> **Given data**:
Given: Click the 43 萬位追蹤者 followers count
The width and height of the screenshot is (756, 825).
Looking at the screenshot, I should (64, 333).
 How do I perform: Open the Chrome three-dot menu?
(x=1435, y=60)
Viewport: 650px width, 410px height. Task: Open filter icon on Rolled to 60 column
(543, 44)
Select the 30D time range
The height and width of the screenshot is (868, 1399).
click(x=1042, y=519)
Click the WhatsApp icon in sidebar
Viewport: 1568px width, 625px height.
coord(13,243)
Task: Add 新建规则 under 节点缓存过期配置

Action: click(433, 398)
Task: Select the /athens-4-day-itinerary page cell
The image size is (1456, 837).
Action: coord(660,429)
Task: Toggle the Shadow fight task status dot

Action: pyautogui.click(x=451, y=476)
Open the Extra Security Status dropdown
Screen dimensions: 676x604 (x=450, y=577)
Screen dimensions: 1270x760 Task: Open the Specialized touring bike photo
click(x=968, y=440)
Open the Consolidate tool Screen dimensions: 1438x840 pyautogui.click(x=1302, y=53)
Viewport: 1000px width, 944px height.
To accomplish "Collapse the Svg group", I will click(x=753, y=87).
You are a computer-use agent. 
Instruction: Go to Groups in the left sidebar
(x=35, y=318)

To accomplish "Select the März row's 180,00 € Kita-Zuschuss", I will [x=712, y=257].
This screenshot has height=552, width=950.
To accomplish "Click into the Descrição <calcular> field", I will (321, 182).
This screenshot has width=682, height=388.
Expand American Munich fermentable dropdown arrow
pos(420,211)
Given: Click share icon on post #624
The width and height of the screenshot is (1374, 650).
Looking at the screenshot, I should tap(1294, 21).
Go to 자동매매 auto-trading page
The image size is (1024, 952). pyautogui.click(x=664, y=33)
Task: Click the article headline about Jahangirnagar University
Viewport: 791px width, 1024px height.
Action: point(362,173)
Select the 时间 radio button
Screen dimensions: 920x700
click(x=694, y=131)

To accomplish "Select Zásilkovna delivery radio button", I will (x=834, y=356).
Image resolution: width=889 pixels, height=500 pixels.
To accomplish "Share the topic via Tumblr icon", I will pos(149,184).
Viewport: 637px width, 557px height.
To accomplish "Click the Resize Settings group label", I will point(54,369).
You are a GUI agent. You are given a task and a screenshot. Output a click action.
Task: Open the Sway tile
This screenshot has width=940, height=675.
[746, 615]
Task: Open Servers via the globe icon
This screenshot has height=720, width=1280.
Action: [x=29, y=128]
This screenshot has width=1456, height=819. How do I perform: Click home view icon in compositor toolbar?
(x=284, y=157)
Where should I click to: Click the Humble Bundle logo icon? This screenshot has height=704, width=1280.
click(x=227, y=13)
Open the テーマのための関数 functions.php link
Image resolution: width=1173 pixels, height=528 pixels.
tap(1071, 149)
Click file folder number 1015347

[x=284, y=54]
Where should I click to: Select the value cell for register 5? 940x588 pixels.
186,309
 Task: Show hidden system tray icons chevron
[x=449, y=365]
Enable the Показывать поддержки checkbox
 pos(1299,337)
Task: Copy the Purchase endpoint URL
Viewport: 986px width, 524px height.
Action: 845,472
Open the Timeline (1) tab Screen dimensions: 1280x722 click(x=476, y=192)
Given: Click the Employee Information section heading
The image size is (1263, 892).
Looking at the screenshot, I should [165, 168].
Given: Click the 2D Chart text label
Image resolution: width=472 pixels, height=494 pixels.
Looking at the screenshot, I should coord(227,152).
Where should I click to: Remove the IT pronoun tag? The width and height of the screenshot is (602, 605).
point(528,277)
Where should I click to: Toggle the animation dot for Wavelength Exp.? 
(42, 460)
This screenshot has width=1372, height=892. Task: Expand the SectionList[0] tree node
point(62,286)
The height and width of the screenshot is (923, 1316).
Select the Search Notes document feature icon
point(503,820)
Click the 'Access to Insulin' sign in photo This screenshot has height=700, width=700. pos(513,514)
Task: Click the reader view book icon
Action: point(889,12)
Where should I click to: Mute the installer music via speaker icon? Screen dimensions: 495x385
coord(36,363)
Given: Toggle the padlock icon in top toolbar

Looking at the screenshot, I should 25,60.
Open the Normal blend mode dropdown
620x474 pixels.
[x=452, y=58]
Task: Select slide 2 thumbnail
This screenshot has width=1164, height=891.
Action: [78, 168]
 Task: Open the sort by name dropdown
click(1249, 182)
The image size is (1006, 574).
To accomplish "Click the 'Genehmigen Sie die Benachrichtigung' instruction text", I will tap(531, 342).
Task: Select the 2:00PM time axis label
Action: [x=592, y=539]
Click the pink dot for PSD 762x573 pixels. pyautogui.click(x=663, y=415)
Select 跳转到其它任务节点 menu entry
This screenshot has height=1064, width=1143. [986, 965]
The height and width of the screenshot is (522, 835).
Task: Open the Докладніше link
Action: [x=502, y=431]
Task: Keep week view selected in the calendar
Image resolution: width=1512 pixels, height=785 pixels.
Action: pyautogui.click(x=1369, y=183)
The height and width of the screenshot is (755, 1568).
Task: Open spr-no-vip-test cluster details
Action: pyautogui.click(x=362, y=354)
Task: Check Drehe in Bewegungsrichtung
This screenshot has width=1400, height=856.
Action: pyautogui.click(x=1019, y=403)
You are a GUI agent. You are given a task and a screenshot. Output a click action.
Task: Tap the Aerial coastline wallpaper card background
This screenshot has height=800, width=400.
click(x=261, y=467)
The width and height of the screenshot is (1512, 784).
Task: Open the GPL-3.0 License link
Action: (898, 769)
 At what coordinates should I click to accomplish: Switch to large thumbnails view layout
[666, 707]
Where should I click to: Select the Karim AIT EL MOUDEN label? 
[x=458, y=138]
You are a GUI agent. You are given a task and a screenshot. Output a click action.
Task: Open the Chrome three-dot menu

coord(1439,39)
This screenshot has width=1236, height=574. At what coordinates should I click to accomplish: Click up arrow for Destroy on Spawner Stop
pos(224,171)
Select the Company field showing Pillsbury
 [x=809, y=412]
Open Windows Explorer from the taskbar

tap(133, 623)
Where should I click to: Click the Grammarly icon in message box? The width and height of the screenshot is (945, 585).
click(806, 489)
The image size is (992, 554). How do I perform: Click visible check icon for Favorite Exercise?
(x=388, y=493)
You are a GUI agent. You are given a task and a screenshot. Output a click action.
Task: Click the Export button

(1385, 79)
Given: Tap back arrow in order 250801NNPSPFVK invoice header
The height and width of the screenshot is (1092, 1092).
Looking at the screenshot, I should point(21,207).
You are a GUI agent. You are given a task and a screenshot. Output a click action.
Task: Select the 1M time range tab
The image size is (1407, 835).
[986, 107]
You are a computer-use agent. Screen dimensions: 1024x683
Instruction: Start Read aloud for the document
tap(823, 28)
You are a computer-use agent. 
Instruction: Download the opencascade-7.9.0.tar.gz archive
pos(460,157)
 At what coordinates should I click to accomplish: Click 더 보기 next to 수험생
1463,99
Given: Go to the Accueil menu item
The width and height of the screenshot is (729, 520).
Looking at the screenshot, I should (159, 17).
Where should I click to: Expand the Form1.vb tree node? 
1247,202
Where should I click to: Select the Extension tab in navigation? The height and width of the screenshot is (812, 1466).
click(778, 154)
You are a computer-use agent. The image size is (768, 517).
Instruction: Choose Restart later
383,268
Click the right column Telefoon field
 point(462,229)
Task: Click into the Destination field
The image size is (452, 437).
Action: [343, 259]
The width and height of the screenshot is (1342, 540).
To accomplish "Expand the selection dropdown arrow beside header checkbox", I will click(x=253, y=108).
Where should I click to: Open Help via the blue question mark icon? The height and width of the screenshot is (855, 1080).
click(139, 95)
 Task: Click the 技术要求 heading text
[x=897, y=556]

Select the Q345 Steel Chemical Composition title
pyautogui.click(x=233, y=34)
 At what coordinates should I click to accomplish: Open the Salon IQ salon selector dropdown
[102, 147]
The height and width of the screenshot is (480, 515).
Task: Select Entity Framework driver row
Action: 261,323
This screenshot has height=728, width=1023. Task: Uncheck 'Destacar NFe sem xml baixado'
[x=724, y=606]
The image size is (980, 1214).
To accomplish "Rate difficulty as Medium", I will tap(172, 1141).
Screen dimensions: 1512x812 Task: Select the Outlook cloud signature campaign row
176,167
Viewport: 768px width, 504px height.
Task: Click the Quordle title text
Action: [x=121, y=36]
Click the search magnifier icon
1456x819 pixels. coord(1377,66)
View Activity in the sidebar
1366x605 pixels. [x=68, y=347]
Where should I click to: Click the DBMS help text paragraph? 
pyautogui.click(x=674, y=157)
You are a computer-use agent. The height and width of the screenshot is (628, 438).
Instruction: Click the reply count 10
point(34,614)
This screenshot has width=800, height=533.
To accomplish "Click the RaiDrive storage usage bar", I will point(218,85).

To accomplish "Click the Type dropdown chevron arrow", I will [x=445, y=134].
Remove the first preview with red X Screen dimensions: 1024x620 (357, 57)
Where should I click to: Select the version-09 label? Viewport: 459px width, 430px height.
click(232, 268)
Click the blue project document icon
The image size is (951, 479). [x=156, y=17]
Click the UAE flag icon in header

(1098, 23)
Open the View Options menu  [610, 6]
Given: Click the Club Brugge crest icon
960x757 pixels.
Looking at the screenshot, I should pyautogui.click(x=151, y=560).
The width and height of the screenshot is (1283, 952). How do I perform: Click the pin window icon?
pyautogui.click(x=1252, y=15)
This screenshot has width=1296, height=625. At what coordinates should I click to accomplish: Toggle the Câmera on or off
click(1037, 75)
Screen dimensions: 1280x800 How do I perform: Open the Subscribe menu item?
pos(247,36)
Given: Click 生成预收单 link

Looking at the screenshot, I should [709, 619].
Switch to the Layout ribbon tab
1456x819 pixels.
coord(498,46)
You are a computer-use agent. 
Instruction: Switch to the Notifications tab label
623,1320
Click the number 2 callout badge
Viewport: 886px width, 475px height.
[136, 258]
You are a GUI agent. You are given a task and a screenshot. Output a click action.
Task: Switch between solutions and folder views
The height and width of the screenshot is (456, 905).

> **Description of the task**:
Update the lines from the first one through the line that contains "(x=1435, y=60)", changing "three-dot menu" to "overflow menu" and keeping everything else the same.

> **Result**:
Given: Click the 43 萬位追蹤者 followers count
The width and height of the screenshot is (756, 825).
Looking at the screenshot, I should (64, 333).
 How do I perform: Open the Chrome overflow menu?
(x=1435, y=60)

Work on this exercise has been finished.